Imagine receiving an email from the CEO of your company with an urgent message to wire $30,000 to an unfamiliar bank account. The message explains that this is a private matter and time sensitive, so it must be carried out quickly as a matter of important business.
It is far too often that people find themselves in this situation and fail to recognize that this may be an attempted social engineering event. This could have been prevented by picking up the phone and calling the CEO to verify that this is a legitimate request.
What Is Social Engineering?
Social engineering is not a new phenomenon. For many decades, people have been taking advantage of human emotion and weaknesses to exploit them for personal gain. This old trick found far more reaching gain with the creation of computers and email. It is now the most frequent carrier of cybercrime on the planet and the cause for hundreds of millions of dollars in losses annually.
Referred to as “bad actors,” they use numerous methods for these attacks. Generally, email takeovers are the golden ticket because they give insight into how you interact with team members, how often transfers are requested and who is requesting them. These items allow the bad actor to be extremely convincing. Technology such as artificial intelligence and deepfakes are arming these bad actors to be even more successful. The good news is they can be stopped with due diligence, and cyber insurance can be a backstop as well.

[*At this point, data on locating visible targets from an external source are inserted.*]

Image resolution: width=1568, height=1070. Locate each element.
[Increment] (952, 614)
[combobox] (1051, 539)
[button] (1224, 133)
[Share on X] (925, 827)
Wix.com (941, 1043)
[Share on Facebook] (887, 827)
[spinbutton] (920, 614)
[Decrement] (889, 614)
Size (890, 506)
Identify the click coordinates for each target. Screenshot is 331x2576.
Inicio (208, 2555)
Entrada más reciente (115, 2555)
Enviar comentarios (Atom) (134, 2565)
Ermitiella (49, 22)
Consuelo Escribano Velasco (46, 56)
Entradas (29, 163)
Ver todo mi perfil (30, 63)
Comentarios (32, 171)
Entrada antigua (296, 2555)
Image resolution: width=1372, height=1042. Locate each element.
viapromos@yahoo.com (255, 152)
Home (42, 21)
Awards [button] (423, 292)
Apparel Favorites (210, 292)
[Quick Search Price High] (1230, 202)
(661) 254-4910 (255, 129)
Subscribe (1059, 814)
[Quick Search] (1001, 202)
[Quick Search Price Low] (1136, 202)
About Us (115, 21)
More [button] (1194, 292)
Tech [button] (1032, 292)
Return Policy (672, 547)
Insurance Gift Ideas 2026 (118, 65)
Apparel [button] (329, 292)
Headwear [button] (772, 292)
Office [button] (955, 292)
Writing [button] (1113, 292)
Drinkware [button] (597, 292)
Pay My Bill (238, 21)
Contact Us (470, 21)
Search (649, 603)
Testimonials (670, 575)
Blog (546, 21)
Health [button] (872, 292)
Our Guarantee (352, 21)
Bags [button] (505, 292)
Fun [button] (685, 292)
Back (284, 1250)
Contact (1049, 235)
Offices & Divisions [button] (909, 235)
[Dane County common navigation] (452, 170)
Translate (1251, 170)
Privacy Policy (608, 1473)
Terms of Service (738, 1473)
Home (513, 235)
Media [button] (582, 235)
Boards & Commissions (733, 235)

Two Protocols for Safeguarding Your Company
Prevention is key with social engineering. A key security control is to enforce multifactor authentication on all email accounts, personal and business, which can help thwart attacks that originate within your network. Not all attacks occur within the victim’s network, so this would only stop a small percentage of attempts.
Next, it’s important to have good wire transfer protocols in place. If you have strict guidance to follow, it can prevent employees from wiring funds based on emotion and, rather, force them to follow a set of strategic guidelines. These protocols might include:
- Limiting the number of employees who have authority to write funds
- Requiring additional, high-level oversight for all wire transfers
- Requiring separate phone confirmation of all payment or funds transfer from the vendor, customer, client, CEO, etc.
Stay Vigilant
Unfortunately, social engineering is one attack strategy that is here to stay. Humans are packed with different emotions and weaknesses, and that will always be the case. We refer to this as the human element of security, and it remains the weakest link to staying protected. This is why you must stay vigilant, follow protocol and never trust an email.
Despite best efforts to remain vigilant, these attacks often succeed. Acting as the perfect backstop, cyber liability insurance policies were created for these situations. These policies have existed well over a decade with constantly evolving coverages intended to keep up with new threats, phishing being one of the countless ways an attack can occur. As an insurance professional, it’s important to discuss these policies with clients so they are aware of the protection offered against phishing events.
Failure to discuss this coverage with a client could actually lead to liability when an attack does occur. As an insurance professional, it’s important to protect clients to the best of your ability, at the same time as you protect yourself. Liabilities from incorrect placement or lack of coverage can be a threat, financially and reputationally, to your organization. To help protect from these situations, it is important to have a coverage checklist, including cyber liability as an offering, and a documented sign-off protocol when a client decides not to purchase the coverage.